To: i-node who wrote (196110)7/28/2004 11:54:58 AM
From: Road Walker  Read Replies (1) | Respond to of 1576187
 
re: Unhappy with WHAT? Medicare, for underpaying for their services, effectively shifting costs to private insurance. For Medicaid, which pays NOTHING and in some states is such an administrative nightmare you couldn't get paid anyway.

Many, many are almost as unhappy with the private insurance companies.

I heard a guy speak a long time ago, an overview of the health insurance problem. I'll try to paraphrase:

He thought that the real problem started after WW2, companies were competing for employee's and started offering health insurance as an employment "benefit". If you think about, why should employers pay for employee's health insureance? They don't pay for car insurance, or homeowners insurance. Why should health insurance be a benefit?

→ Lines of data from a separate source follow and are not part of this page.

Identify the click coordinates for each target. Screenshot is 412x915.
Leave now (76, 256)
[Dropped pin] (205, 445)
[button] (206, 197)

His contention is that that was where the whole system started going down hill. The insurance companies, instead of offering products that were tuned to the needs of the end user, tuned their products to benefit the employers, who were picking up the bill. At the same time, when the end user didn't pay for the insurance, when it was a benefit, he naturally took advantage of the system to an extreme. And because you had all these players, the end user, the insurer, the employer mixed up in the system, the health providers didn't have an incentive to keep cost down. It's an artificial economic system, without direct quid pro quo, and that will usually make it inherantly inefficient.

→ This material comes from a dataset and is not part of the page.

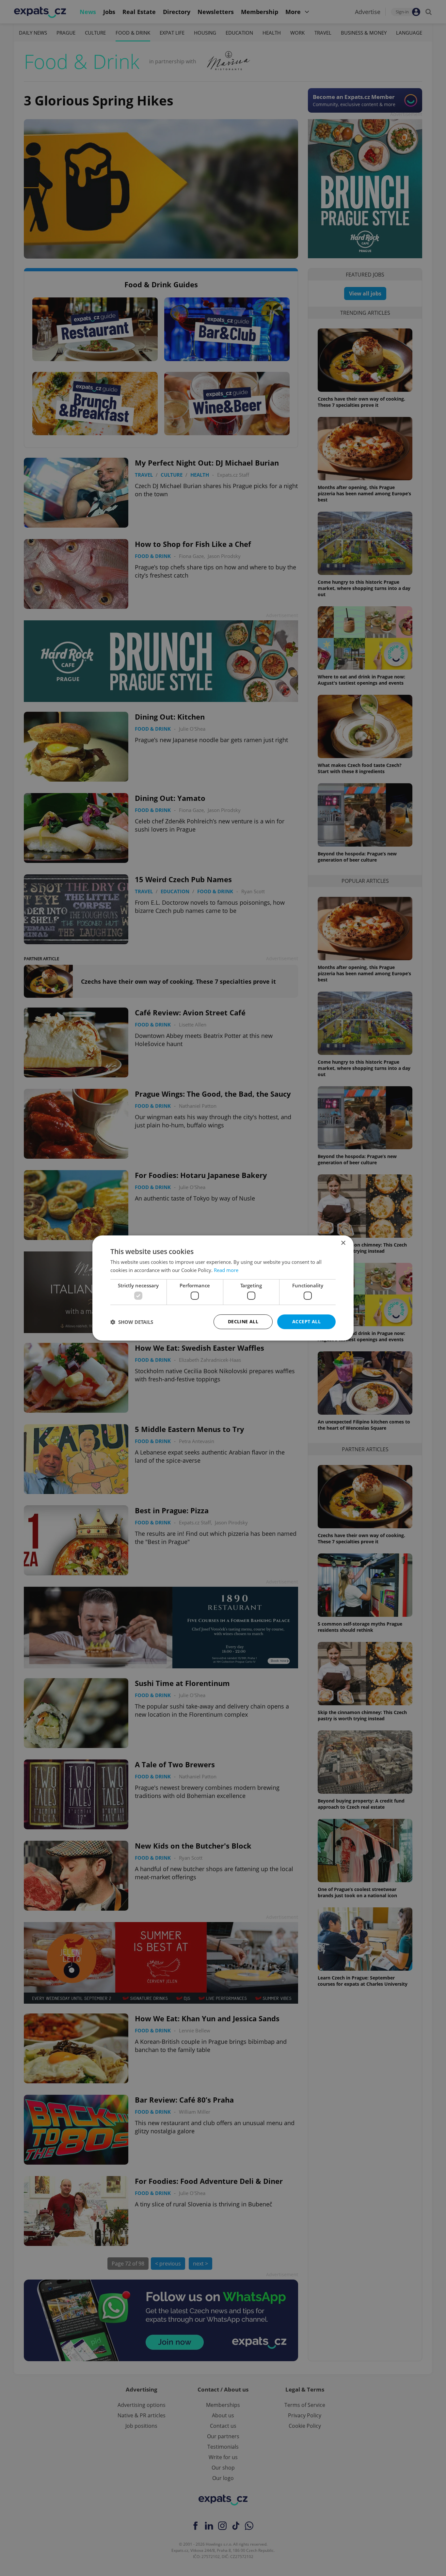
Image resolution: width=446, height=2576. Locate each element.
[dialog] (223, 1288)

I agree with him. Imagine a world where no employer offers health insurance, where every insurance company has to compete, on an individual family basis, for each policy. Where they had to offer different products for different people. How does that influence insurance companies and providers? I suspect everything gets more efficient and less expensive. If you bring the producer and the consumer closer together things always work better.

And for your 14%, the government could subsidize, or pay completely, those that are unfortunate.

Unfrotuantely, I don't think there is any way to get back to point A from point B. Can you imagine a politician recommending that we do away with employer paid health insurance? He couldn't get elected dog catcher, unless there was a rabies epidemic.

Sorry if I sound conservative on this issue, I know you would rather rank about "liberal ignorance".